The most valuable lesson was that “encryption” is not one mechanism. A secure TLS connection is built from several roles:
- key establishment,
- server authentication,
- certificate path validation,
- symmetric record encryption,
- record integrity,
- key derivation,
- algorithm negotiation,
- revocation and identity checking.
If one of these roles is misunderstood, the entire security analysis becomes vague.
For example, saying “RSA is used” is not enough. RSA can be used for key exchange, for digital signatures, or as a public key inside a certificate. Those are different roles with different security consequences.

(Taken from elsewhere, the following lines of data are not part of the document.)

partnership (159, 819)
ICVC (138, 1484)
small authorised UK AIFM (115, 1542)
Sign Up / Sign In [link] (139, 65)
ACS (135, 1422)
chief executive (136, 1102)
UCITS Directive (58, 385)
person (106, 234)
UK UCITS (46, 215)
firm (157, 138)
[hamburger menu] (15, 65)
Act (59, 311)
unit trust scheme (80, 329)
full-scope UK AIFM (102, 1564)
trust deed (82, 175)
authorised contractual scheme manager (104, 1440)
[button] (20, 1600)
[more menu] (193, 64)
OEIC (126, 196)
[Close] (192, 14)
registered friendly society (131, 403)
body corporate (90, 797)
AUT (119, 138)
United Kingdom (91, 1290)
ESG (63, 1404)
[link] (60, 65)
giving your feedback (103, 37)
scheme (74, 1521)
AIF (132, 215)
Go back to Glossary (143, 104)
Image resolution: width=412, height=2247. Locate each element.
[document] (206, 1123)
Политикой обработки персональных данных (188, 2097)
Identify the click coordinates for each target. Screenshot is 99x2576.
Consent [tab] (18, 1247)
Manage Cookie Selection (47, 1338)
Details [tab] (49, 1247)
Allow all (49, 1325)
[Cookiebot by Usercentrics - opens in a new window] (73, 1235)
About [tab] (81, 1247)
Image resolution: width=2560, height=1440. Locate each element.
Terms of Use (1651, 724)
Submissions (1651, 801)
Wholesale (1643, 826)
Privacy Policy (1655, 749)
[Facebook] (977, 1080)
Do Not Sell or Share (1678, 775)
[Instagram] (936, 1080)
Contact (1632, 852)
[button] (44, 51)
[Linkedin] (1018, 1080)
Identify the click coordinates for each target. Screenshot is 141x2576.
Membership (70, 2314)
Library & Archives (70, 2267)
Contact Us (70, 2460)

Likewise, saying “Kyber replaces RSA” is not precise enough. ML-KEM can replace key establishment mechanisms, but it cannot replace digital signatures. For signatures, we need algorithms such as ML-DSA or SLH-DSA.
My final conclusion is:
Example B is the better modern TLS configuration, but neither Example A nor Example B is fully post-quantum secure.
Example B wins in today’s classical security model because it provides forward secrecy, uses AEAD, and follows the cleaner TLS 1.3 separation between key establishment, authentication, and record protection.
However, from a long-term post-quantum perspective, both examples still depend on public-key assumptions that will need migration. The future TLS stack will likely combine strong symmetric AEAD, post-quantum or hybrid key establishment, and post-quantum authentication through new certificate and signature ecosystems.
That is the real engineering challenge: not only selecting stronger algorithms, but moving an entire trust infrastructure safely.